It takes more than just well-written applications to secure a network. Despite good procedures and strong firewalls, machines on the inside of a network can still be vulnerable to spyware, viruses, and backdoors. Because of this, good network security is more than just a firewall. Good network security means understanding which services are vulnerable and implementing strategies to address those areas. In general, you need several elements to have an adequate level of network security:

• Packet Filtering - Packet filters should be deployed at the Internet egress router to deny access to ports with known security issues. Filters should allow only known services with a "deny all" policy for unused services.
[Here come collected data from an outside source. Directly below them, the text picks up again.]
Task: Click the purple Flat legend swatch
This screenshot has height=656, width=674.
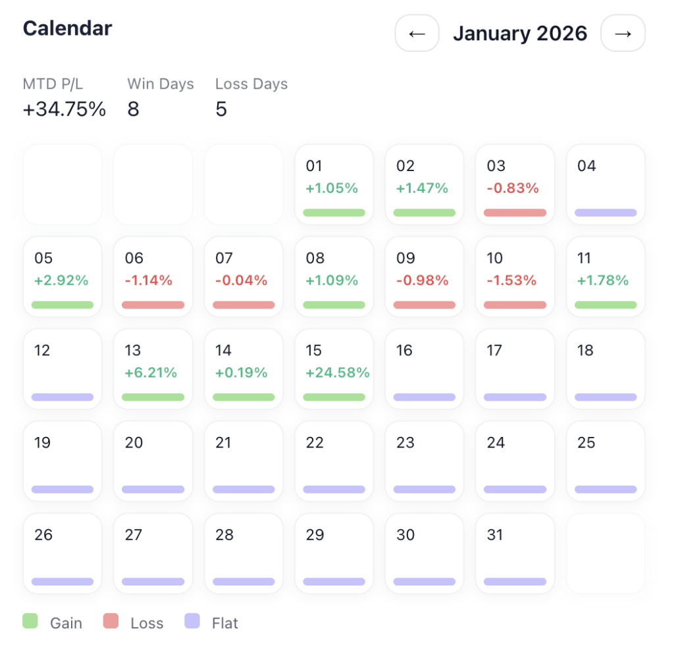Action: coord(192,620)
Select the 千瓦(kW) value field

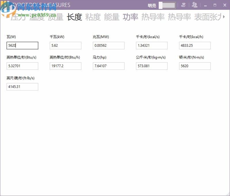click(x=65, y=46)
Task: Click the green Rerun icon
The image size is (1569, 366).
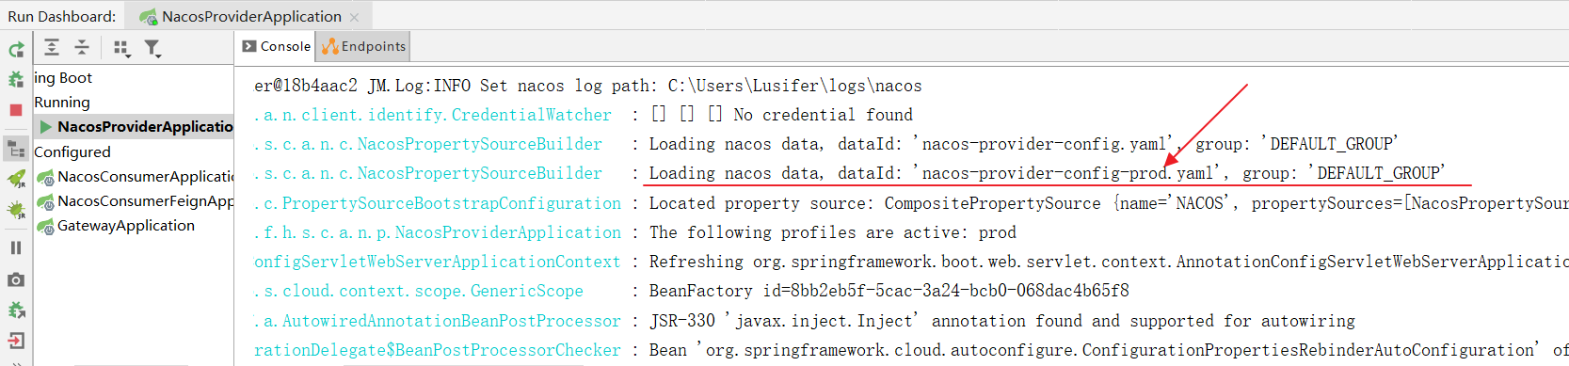Action: (16, 50)
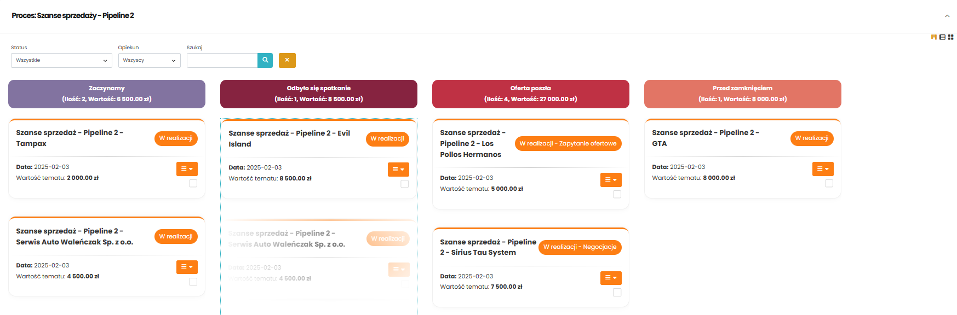
Task: Focus the Szukaj search text field
Action: (222, 60)
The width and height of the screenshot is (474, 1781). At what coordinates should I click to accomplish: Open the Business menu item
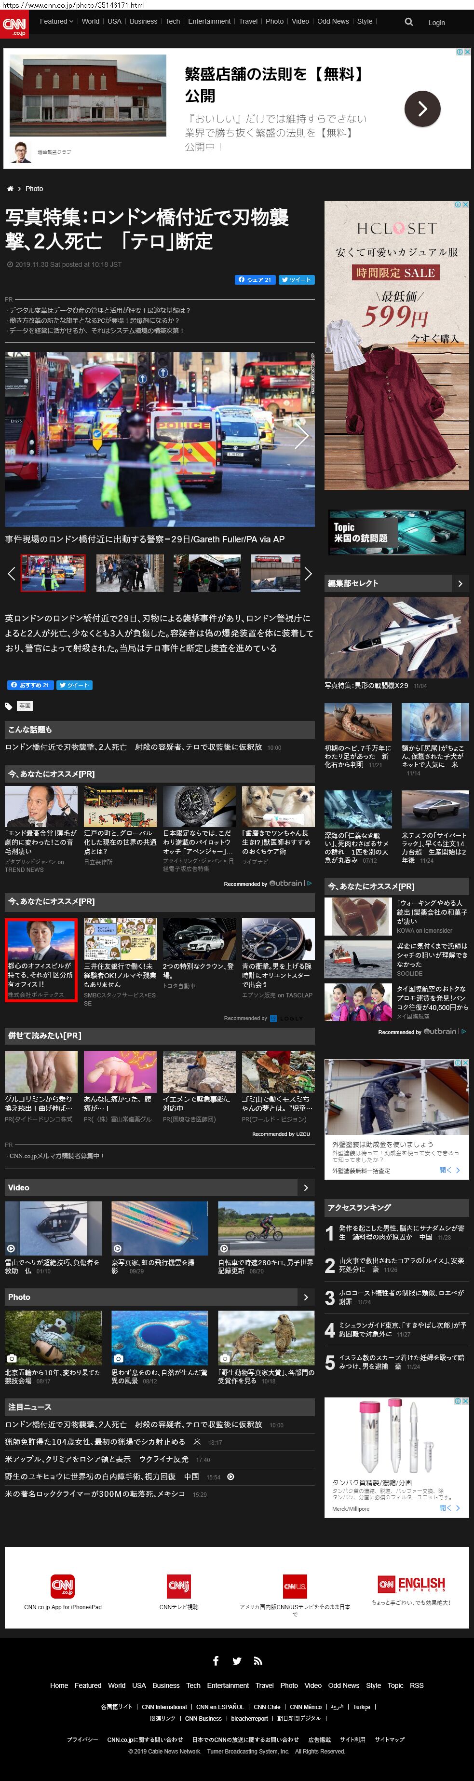tap(143, 21)
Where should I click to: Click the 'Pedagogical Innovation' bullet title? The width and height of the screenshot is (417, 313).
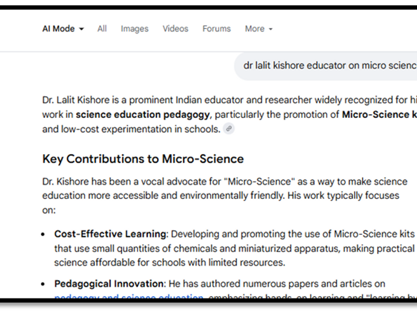109,283
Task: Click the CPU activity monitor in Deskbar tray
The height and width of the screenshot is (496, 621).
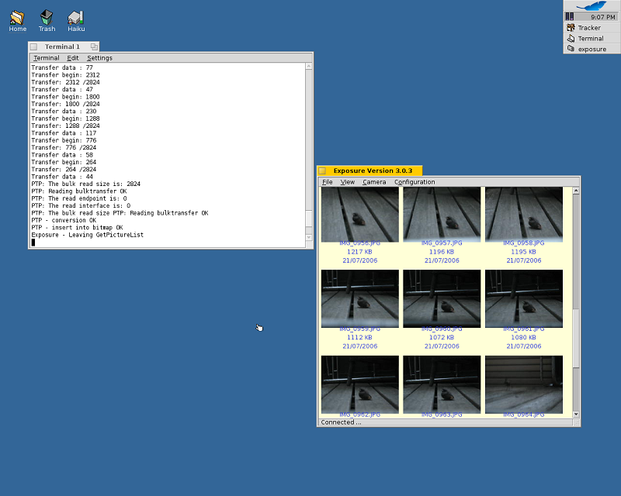Action: [569, 16]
• Network Isolation - The corporate network should have at least two layers of networks: a "DMZ" network that allows specific services be accessed from the general network, such as domain name services, general web hosting, and email access; and an internal network that is protected by a strong internal firewall.

• Internal Firewall - A good internal firewall should conceal internal IP addresses, prevent unsolicited inbound connections, and perform stateful inspection of common protocols (email, web, and others) to filter potential exploits.

• Software and Hardware Inventory - A database should be maintained on every piece of hardware and software deployed on the corporate network. Hardware should include the MAC address of any network interface and the type and revision level of each operating system. Every software application on every system should be know, including its revision level, licensing, and maintenance requirements (if any). Routine software inventories should be run to identify unauthorized applications. This data should be able to identify each and every system on the network that is affected when a new vulnerability is announced.

• Software Updates - Procedures should be put in place to keep software updated against reported vulnerabilities. Update information should be maintained in a log.

• Monitoring and Reporting - The network should be monitored for unidentified MAC addresses, unexpected network services, exploit attempts, network resource usage, and other anomalies. The data should be summarized and reported on a regular basis and alerts should be delivered immediately.

• Virus and Spyware Protection - All computers on the network should have active virus and spyware protection. This data should be updated at regular intervals and users should be instructed on procedures to protect their systems using these tools.

• Early Warning - The network security administrator should subscribe to several software vulnerability services in order to keep informed of problems, new viruses, and vulnerabilities.

• Review and Revise - Network security policies and procedures should be reviewed at least every three months to evaluate areas of vulnerability. You need to know what works, what needs improvement, and what is creating problems. As exploits and vulnerabilities change, so must your security strategy. Network security is an evolving process.